▶ _Your instructions_
Could you continue the excerpt below on futures and options positioning, starting right after its last sentence?

▶ _Page excerpt_
Four consecutive weeks at or above 53 while price consolidated between $2,100 and $2,400. Dealers and market makers have stopped hedging.
Institutionals - large speculators and asset managers - ran the opposite path. They have drifted from their peak reading of 59.9 to 48.7 - their lowest reading and a contraction in net long positioning that tracks the price decline mechanically.
Retail has followed the same compression, deflating from rally-era highs toward the low-to-mid 40s, reflecting the deflation of momentum-chasing behaviour. Commercials net long, large speculators absent, retail disengaged – a configuration that precedes either a spot-driven recovery or a forced short squeeze.
The non-perpetual OI - a proxy for institutional exposure – move connects directly, jumping more than twofold from $823mn to $1.77bn in two weeks through early April, precisely as Commercials posted their highest readings.
The direction of that build is consistent with hedgers rebuilding long futures exposure against underlying positions.
From crash insurance to upside positioning
The options market has undergone a complete skew rotation over the past months.
On 6 Feb, at the price low of $1,747, put option market-value OI - the options' premium to pay for exposure - reached $910mn against just $48mn in calls, a put/call ratio of 19.1x.
The market was paying almost exclusively for downside, and for good reason.
The crash was live, and geopolitical and macro tensions were boiling over. Short-dated protection had immediate value.
(Source: CoinMetrics)
But as those hedges expired or decayed, what followed was a steady, then accelerating compression of that put premium. The pivot came decisively in the first week of April.
On 8 Apr, calls overtook puts in market value for the first time since the February reset, with $248mn calls against $193mn puts, a 0.78x ratio. From 11 Apr onwards, the call side has dominated most sessions, with the ratio consistently ranging from 0.52x to 0.93x for the rest of the month.

▶ _Supplied data_
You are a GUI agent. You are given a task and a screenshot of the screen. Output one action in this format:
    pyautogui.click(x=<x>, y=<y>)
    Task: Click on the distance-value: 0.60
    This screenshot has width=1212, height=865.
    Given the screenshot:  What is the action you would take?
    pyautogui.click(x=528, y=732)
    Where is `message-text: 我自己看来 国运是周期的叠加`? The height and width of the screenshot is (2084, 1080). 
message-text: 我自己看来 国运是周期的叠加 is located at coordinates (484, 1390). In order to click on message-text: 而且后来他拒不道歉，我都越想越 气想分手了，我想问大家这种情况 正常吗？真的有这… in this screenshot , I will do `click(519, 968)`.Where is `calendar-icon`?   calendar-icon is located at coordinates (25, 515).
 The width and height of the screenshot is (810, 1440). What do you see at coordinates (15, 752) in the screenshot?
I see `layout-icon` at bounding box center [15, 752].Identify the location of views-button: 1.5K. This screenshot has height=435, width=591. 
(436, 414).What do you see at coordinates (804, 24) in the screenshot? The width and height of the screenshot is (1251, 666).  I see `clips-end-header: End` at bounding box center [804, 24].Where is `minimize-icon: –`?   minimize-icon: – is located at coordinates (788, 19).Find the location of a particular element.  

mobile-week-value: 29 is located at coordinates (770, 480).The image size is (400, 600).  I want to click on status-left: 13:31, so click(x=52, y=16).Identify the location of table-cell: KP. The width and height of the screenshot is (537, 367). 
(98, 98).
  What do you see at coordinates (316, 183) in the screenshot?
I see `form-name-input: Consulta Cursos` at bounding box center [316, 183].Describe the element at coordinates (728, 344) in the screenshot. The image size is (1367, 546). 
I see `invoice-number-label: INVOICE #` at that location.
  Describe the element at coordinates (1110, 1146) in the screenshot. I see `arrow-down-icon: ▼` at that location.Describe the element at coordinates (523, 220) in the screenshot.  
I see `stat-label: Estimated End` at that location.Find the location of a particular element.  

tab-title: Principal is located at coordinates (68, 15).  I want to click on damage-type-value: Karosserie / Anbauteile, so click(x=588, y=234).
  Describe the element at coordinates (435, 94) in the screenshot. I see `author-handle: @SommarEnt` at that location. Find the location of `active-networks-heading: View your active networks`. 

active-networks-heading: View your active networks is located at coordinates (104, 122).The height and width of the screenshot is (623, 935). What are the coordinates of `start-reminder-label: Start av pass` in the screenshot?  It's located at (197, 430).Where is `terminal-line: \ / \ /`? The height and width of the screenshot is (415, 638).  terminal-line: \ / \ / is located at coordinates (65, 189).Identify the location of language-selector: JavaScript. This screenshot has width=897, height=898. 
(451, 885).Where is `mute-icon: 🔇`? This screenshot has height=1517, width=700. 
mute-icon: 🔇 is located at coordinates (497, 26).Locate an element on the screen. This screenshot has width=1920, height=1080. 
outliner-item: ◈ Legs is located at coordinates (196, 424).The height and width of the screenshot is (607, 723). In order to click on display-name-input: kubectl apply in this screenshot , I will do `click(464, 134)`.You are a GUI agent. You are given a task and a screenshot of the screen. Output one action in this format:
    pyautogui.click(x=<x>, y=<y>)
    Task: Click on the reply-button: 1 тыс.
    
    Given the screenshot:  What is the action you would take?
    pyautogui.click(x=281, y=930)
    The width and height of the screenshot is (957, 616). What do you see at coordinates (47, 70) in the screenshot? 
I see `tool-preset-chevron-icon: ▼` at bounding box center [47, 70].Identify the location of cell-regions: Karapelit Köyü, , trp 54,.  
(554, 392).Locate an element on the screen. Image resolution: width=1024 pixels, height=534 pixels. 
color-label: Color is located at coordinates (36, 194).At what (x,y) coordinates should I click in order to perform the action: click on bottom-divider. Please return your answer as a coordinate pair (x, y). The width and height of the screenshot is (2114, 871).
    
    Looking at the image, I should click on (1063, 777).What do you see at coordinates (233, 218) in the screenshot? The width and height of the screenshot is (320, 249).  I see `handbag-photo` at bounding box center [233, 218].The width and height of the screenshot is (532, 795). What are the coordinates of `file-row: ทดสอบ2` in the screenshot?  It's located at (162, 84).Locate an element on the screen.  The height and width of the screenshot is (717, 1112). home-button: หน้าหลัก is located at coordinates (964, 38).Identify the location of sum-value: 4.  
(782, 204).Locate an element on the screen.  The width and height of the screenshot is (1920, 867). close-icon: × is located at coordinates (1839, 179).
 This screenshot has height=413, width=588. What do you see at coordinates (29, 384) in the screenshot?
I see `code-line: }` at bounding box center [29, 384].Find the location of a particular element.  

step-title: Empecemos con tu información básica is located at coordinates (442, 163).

▶ _Answer box_
On 18 April, calls peaked at $314mn - nearly double the put book at $164mn. As of 3 May, puts collapsed to a multi-month low of $150.8mn, down -70.1% from the 6 Feb peak. Calls stand at $171.6mn, up +95% from the 3 Feb trough.
It reflects a market repositioning from crash protection to upside participation, not one that has convinced itself of a blow-off. Investors who were paying heavily to hedge a breakdown are now paying modestly to participate in a recovery.
The distinction between those two postures is the difference between fear-driven premium and conviction-driven premium - and the current level of call OI sits firmly in the latter category without yet pricing in the former's excess.
The residual put book - still $181.9mn - is not noise. It signals a cohort that has not fully abandoned the downside case, likely a mix of remaining macro hedges and fresh short-dated protection as price gravitates around a potential local top.
The fact that puts did not spike materially in that episode - the ratio moved only modestly – suggests the market did not interpret the April pullback as the start of a new leg down.
Spot as price action lever
Every metric above points to the same conclusion: the derivatives complex is structurally constructive and structurally empty.
Negative funding means the short book is paying rent on a position that is not working. COT commercials at their least hedged in the dataset indicate that professional hedgers see no need to protect against lower prices. Call skew has replaced put skew as the dominant options expression. And through all of it, perpetual OI is flat to declining, volume is falling, and price is grinding higher.
That combination has one clean interpretation: spot is the marginal buyer.
ETF inflows, corporate treasury accumulation, rebuilding - none of these register in futures OI, none push funding positive, and none appear in the COT. They simply move the price.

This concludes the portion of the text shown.